[Stored data entries]
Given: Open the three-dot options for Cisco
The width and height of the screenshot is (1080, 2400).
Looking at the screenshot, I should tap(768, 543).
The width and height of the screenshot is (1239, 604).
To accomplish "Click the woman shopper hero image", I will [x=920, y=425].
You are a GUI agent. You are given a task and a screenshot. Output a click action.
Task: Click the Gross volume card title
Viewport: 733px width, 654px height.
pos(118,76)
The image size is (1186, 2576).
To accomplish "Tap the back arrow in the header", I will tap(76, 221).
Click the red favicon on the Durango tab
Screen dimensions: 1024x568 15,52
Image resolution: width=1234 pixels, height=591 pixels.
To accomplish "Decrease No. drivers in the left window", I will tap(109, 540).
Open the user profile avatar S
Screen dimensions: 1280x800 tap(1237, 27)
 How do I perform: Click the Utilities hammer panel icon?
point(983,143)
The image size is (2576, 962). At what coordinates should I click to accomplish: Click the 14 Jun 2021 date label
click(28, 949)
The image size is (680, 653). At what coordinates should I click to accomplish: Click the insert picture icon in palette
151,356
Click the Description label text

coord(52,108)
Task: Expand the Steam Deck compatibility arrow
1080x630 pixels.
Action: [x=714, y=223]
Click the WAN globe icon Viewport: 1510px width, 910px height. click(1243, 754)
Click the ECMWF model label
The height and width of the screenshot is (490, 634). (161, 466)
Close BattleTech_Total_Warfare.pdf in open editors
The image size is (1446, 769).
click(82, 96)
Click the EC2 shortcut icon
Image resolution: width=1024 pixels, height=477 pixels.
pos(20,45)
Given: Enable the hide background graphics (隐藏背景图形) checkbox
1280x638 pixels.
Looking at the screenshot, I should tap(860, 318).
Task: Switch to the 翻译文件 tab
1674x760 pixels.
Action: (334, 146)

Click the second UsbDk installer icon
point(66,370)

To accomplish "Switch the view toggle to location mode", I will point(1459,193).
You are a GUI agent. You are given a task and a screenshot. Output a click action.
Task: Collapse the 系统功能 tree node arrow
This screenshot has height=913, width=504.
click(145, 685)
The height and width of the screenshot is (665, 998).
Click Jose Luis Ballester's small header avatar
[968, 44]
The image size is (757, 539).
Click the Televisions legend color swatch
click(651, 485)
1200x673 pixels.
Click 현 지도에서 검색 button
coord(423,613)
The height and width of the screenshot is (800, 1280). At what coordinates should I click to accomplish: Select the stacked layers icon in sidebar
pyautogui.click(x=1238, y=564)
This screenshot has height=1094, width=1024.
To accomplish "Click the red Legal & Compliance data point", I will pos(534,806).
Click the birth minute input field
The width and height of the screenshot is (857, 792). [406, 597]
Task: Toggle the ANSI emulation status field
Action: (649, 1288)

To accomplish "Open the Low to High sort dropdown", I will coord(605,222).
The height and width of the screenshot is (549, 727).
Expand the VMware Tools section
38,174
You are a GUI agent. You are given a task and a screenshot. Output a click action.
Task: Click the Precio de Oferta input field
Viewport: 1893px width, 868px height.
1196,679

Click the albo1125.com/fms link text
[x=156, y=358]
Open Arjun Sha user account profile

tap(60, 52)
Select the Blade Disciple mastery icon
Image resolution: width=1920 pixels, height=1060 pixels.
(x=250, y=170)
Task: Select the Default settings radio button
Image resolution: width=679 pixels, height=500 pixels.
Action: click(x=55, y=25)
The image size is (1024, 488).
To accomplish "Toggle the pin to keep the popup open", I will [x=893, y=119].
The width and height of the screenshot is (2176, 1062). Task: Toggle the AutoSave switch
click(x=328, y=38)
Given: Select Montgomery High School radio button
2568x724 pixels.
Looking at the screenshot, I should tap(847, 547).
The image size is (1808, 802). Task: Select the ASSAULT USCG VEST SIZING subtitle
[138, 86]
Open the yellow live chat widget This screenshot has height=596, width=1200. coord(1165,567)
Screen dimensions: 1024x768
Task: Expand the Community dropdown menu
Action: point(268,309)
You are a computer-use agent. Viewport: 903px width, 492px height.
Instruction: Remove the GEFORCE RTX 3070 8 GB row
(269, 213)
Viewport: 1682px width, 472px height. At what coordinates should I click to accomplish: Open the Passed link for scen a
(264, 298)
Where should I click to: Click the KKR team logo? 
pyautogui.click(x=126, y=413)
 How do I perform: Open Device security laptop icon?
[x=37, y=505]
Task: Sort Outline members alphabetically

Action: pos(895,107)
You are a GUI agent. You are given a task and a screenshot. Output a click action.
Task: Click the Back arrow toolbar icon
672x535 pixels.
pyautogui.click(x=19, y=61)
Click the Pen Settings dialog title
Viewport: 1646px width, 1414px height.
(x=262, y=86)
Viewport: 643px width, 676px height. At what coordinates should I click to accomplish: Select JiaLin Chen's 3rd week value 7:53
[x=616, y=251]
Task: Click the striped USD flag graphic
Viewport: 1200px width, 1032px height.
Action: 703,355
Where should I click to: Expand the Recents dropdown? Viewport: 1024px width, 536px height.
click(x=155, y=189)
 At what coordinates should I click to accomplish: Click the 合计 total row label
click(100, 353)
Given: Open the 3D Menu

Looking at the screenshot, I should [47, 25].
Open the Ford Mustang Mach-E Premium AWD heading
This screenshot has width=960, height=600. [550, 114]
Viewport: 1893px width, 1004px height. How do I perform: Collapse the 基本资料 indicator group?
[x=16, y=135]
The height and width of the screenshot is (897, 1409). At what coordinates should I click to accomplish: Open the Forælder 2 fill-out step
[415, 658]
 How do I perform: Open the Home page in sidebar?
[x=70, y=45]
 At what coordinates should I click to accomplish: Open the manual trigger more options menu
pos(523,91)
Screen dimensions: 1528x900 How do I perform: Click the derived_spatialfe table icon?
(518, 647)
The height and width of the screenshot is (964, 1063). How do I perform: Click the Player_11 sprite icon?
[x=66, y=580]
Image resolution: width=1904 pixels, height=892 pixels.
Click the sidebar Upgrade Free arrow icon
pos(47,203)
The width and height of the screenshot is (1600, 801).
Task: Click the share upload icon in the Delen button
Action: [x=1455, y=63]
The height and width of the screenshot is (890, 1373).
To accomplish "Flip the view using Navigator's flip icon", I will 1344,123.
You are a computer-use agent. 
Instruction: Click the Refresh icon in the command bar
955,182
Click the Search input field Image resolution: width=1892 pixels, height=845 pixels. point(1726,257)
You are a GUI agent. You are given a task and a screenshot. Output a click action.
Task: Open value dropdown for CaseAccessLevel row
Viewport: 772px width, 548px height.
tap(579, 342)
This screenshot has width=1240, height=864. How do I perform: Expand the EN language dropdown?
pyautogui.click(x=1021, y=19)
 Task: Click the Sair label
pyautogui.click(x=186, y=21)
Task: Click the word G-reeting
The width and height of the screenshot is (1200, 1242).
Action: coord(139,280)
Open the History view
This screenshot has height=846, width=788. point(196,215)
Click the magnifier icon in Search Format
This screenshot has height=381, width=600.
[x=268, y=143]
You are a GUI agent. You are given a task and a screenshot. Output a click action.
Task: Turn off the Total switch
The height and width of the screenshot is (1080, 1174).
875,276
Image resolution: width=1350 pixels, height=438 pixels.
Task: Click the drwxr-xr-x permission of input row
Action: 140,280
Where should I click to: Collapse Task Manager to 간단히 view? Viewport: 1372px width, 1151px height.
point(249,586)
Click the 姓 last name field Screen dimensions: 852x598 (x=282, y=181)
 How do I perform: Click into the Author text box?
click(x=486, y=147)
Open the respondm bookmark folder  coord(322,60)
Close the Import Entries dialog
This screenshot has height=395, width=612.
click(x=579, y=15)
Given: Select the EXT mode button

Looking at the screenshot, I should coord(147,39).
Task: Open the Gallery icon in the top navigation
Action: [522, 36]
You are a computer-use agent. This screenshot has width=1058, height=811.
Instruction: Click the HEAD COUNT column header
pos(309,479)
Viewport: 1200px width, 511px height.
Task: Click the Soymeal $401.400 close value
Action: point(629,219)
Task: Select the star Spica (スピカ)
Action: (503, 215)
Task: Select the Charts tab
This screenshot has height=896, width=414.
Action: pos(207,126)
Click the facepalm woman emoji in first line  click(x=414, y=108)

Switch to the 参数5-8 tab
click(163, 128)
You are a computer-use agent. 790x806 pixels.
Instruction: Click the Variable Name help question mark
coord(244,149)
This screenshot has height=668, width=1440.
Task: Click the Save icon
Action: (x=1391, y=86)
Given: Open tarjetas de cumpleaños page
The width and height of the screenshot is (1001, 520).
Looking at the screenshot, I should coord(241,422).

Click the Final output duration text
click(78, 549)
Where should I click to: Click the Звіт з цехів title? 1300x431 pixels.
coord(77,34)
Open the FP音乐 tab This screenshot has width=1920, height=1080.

> PROBLEM REQUIREMENTS: Lines holding "High" in the data above: copy each of them.

> WRITTEN SOLUTION:
To accomplish "Open the Low to High sort dropdown", I will coord(605,222).
Given: Select Montgomery High School radio button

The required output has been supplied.